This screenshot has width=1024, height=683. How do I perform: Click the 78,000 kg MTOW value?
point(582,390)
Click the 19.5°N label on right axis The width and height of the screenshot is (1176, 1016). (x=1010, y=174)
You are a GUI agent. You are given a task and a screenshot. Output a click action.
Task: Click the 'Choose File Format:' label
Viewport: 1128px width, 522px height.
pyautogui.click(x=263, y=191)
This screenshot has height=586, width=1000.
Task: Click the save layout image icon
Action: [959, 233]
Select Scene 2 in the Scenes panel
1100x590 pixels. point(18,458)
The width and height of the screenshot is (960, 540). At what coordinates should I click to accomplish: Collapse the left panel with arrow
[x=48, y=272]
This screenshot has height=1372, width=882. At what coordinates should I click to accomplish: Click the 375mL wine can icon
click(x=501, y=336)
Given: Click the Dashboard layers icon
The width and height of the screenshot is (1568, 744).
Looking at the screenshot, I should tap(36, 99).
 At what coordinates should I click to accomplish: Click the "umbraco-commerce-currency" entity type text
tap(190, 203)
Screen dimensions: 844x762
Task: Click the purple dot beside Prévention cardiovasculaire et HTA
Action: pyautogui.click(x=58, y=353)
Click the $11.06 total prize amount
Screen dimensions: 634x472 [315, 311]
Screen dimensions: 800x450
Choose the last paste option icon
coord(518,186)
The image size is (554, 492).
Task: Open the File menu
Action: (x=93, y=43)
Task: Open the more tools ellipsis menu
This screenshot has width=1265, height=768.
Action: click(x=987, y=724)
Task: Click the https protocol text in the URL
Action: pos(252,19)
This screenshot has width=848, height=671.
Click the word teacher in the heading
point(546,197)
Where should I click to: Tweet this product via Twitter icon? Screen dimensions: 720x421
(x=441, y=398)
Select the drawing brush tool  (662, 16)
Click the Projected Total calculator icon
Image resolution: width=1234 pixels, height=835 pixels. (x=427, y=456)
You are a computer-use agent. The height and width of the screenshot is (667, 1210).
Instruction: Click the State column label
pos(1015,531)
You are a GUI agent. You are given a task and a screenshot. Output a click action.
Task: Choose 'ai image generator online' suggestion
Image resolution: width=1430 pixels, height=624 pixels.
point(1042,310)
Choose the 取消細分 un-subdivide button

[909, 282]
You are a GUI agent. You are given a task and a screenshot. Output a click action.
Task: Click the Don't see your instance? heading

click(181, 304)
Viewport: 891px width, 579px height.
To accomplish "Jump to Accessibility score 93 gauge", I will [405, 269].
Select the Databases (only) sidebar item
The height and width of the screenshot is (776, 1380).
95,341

--- --- ---

What to work on: Pull out each record as written and restate it exactly.

Your response:
This screenshot has width=1024, height=683. How do I perform: Click the 78,000 kg MTOW value?
point(582,390)
Click the 19.5°N label on right axis The width and height of the screenshot is (1176, 1016). (x=1010, y=174)
You are a GUI agent. You are given a task and a screenshot. Output a click action.
Task: Click the 'Choose File Format:' label
Viewport: 1128px width, 522px height.
pyautogui.click(x=263, y=191)
This screenshot has height=586, width=1000.
Task: Click the save layout image icon
Action: [959, 233]
Select Scene 2 in the Scenes panel
1100x590 pixels. point(18,458)
The width and height of the screenshot is (960, 540). At what coordinates should I click to accomplish: Collapse the left panel with arrow
[x=48, y=272]
This screenshot has height=1372, width=882. At what coordinates should I click to accomplish: Click the 375mL wine can icon
click(x=501, y=336)
Given: Click the Dashboard layers icon
The width and height of the screenshot is (1568, 744).
Looking at the screenshot, I should tap(36, 99).
 At what coordinates should I click to accomplish: Click the "umbraco-commerce-currency" entity type text
tap(190, 203)
Screen dimensions: 844x762
Task: Click the purple dot beside Prévention cardiovasculaire et HTA
Action: pyautogui.click(x=58, y=353)
Click the $11.06 total prize amount
Screen dimensions: 634x472 [315, 311]
Screen dimensions: 800x450
Choose the last paste option icon
coord(518,186)
The image size is (554, 492).
Task: Open the File menu
Action: (x=93, y=43)
Task: Open the more tools ellipsis menu
This screenshot has width=1265, height=768.
Action: click(x=987, y=724)
Task: Click the https protocol text in the URL
Action: pos(252,19)
This screenshot has width=848, height=671.
Click the word teacher in the heading
point(546,197)
Where should I click to: Tweet this product via Twitter icon? Screen dimensions: 720x421
(x=441, y=398)
Select the drawing brush tool  (662, 16)
Click the Projected Total calculator icon
Image resolution: width=1234 pixels, height=835 pixels. (x=427, y=456)
You are a computer-use agent. The height and width of the screenshot is (667, 1210).
Instruction: Click the State column label
pos(1015,531)
You are a GUI agent. You are given a task and a screenshot. Output a click action.
Task: Choose 'ai image generator online' suggestion
Image resolution: width=1430 pixels, height=624 pixels.
point(1042,310)
Choose the 取消細分 un-subdivide button

[909, 282]
You are a GUI agent. You are given a task and a screenshot. Output a click action.
Task: Click the Don't see your instance? heading

click(181, 304)
Viewport: 891px width, 579px height.
To accomplish "Jump to Accessibility score 93 gauge", I will [405, 269].
Select the Databases (only) sidebar item
The height and width of the screenshot is (776, 1380).
95,341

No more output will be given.